It’s always worth asking what lies behind propaganda.
When sneering sophists tell me that antisemitism doesn’t exist, I know full well that they are looking for new ways to channel anti-Jewish hatred. When Benjamin Netanyahu accuses anyone who dares to criticise him of pouring “fuel on an antisemitic fire” or “abandoning Jews”, I know that the hyperbole hides a power grab.
The Israeli government believes it can alienate a large part of world opinion and indeed of Israeli opinion, because the Trump administration has given it a blank cheque.
While Netanyahu and his ministers condemn all other Western leaders, they flatter Trump in the most oleaginous manner and insist that he receive the Nobel Peace Prize.
Just as Trump feels that he can alienate former friends in Europe and Asia without his country paying a price, so Netanyahu believes that the Israeli right can do as it pleases because Trump has its back.

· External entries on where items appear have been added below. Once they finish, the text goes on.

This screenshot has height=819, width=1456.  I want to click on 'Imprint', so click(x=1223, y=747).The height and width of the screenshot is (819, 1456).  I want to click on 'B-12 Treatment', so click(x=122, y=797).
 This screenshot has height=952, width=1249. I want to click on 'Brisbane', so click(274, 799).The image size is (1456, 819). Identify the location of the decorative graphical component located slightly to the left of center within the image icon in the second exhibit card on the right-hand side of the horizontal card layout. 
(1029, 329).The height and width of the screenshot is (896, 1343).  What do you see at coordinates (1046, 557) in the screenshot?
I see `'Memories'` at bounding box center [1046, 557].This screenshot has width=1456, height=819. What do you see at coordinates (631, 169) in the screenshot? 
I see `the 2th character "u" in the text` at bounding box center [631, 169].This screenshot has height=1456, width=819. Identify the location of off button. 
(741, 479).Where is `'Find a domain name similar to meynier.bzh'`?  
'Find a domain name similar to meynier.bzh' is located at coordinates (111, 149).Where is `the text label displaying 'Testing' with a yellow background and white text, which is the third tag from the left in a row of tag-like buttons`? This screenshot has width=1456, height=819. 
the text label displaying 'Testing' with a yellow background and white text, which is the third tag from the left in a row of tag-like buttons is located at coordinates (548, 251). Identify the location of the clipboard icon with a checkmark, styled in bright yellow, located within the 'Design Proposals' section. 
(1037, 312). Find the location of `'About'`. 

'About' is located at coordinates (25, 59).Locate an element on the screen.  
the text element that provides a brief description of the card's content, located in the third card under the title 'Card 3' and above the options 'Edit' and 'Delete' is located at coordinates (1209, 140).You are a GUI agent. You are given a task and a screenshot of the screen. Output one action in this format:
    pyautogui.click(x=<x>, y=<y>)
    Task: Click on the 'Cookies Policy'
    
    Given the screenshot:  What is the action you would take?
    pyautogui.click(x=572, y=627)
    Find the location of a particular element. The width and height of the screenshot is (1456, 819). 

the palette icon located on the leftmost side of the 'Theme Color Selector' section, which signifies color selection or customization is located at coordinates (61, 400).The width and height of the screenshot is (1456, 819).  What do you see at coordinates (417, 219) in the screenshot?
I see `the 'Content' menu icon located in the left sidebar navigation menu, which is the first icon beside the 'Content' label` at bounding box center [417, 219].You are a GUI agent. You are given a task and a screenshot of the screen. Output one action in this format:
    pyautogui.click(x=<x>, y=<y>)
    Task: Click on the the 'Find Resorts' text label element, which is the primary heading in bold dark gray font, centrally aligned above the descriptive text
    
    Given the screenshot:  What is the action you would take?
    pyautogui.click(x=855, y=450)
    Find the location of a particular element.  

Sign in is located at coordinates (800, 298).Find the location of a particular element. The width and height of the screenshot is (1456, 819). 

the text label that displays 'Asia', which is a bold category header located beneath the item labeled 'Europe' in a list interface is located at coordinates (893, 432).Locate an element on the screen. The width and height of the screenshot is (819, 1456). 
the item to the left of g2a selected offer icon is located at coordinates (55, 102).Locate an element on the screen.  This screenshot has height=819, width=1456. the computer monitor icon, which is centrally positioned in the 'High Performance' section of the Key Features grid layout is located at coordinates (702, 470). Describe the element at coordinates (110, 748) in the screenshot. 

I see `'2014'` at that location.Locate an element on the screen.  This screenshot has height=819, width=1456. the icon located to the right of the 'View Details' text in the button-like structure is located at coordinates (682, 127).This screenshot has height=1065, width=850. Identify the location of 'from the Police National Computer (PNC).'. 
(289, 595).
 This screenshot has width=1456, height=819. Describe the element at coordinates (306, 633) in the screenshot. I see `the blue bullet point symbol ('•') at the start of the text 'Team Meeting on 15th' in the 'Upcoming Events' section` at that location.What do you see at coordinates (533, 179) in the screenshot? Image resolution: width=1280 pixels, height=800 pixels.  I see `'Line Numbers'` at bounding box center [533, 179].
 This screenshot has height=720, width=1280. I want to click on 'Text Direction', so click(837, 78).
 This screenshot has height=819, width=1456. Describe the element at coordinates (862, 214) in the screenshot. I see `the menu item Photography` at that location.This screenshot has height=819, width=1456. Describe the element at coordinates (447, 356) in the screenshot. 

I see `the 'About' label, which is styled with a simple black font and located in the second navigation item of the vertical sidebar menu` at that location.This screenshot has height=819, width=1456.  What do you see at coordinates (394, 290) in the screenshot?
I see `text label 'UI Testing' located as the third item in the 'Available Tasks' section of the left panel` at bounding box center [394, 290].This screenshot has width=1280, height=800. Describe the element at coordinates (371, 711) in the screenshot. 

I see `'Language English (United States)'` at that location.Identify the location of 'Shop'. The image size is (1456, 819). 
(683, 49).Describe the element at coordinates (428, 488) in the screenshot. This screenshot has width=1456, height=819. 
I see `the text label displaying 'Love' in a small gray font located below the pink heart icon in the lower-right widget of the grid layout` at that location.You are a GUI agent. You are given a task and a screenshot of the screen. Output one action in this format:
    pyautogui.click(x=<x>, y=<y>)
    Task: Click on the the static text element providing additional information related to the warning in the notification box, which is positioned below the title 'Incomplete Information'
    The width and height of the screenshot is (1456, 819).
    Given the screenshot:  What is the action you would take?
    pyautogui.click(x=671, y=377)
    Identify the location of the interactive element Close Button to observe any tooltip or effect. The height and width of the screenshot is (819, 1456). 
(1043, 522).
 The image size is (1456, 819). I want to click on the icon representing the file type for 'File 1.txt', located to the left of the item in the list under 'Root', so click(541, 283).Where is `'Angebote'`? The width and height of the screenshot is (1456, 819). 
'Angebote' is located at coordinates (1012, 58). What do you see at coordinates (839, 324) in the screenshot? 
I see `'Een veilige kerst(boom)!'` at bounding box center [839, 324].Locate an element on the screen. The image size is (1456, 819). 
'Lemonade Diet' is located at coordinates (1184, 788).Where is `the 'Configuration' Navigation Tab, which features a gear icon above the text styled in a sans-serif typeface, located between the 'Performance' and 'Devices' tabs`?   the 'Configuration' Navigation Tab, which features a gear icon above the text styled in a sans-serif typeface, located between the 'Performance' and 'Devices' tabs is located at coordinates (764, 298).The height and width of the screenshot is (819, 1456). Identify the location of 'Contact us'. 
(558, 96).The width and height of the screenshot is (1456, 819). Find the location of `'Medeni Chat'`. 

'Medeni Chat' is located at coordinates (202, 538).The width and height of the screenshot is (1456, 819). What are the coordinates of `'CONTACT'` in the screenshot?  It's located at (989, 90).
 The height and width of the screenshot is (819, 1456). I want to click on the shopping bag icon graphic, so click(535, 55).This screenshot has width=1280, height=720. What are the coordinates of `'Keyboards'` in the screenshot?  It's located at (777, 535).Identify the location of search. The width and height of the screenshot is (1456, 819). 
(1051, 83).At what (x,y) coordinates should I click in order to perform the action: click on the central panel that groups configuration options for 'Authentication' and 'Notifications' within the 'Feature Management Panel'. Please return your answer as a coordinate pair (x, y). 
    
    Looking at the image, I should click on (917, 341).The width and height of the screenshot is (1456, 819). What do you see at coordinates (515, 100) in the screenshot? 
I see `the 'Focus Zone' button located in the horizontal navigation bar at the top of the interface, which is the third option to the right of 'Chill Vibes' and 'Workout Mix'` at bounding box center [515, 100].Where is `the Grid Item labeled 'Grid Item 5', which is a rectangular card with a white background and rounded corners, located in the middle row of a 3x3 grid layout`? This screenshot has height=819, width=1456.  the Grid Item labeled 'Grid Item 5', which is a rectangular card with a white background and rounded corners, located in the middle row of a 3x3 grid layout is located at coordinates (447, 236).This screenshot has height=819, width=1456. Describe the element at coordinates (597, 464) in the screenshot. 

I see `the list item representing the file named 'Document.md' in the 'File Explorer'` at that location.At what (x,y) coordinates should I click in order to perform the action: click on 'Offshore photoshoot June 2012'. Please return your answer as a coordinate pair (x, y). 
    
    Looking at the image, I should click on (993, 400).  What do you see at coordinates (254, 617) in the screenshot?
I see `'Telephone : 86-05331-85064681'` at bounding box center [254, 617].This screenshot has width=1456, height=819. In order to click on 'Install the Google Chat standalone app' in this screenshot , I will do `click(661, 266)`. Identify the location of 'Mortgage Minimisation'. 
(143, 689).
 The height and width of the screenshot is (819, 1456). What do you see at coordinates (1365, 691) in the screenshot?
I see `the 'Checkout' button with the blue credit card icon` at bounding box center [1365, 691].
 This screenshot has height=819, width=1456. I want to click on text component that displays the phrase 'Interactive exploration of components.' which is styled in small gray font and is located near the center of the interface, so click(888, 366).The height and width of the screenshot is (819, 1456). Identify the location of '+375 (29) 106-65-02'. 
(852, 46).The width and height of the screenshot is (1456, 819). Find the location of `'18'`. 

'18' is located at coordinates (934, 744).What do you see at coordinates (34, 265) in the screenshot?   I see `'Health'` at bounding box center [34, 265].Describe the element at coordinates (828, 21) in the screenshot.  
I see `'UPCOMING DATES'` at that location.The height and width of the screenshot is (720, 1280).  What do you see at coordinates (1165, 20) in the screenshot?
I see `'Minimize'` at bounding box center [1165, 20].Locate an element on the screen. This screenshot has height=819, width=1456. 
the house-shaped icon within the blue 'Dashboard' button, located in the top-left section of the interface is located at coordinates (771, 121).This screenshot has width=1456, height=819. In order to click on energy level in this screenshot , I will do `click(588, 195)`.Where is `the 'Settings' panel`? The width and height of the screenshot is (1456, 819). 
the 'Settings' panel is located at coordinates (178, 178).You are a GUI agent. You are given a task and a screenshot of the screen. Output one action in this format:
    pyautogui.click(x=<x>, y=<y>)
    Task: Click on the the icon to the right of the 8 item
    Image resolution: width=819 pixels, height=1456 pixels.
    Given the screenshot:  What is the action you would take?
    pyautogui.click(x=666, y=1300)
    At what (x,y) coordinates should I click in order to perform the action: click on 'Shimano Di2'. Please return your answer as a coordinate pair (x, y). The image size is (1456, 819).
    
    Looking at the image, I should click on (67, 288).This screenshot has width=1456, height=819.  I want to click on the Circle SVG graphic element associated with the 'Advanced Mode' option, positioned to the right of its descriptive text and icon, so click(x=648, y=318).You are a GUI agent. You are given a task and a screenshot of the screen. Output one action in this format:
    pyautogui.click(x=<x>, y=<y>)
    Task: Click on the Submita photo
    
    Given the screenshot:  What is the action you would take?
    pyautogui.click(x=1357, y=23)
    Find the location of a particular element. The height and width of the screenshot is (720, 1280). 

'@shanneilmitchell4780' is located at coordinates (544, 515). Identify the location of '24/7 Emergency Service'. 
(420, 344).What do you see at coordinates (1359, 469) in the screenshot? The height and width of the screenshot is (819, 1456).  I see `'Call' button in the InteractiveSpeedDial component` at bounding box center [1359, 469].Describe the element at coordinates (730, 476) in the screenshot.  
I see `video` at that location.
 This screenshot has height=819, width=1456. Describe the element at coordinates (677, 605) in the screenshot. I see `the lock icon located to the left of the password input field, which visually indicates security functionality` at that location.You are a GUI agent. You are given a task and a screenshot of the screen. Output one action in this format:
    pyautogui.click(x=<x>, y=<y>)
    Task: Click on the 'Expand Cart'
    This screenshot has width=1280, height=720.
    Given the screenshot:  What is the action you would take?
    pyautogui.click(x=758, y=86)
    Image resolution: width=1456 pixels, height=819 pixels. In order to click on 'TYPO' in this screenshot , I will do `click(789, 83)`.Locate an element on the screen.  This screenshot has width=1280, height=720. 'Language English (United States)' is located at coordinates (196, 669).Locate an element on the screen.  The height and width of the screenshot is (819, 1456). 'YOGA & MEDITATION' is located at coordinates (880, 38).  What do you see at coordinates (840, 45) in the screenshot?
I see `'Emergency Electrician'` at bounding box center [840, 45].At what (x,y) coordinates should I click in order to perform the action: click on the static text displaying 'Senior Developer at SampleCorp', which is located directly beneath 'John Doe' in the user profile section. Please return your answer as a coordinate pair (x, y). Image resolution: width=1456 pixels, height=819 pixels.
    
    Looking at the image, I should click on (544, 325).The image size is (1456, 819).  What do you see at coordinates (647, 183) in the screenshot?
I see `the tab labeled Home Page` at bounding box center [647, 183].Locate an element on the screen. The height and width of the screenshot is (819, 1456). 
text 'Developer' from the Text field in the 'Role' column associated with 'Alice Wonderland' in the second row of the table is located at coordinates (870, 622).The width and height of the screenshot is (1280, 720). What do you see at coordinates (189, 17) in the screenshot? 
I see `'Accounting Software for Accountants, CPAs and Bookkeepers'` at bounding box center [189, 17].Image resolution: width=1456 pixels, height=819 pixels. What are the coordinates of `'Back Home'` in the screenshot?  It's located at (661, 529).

But hubris is always followed by nemesis, and pride always comes before a fall. Trump won’t last for ever – indeed you can look at him and wonder if he will last to the end of the week. Israel is just one US election away from being alone in the world.
A true American isolationist, who regards the Middle East as a needless foreign entanglement, could take the Republican ticket, or a liberal sympathetic to the Palestinian cause could be the next Democrat leader.
If either happens, Israelis will look on the bombast of the Netanyahu era and see today’s leaders for what they are: cruel and dangerous fools. And no, I do not believe it is antisemitic to say that.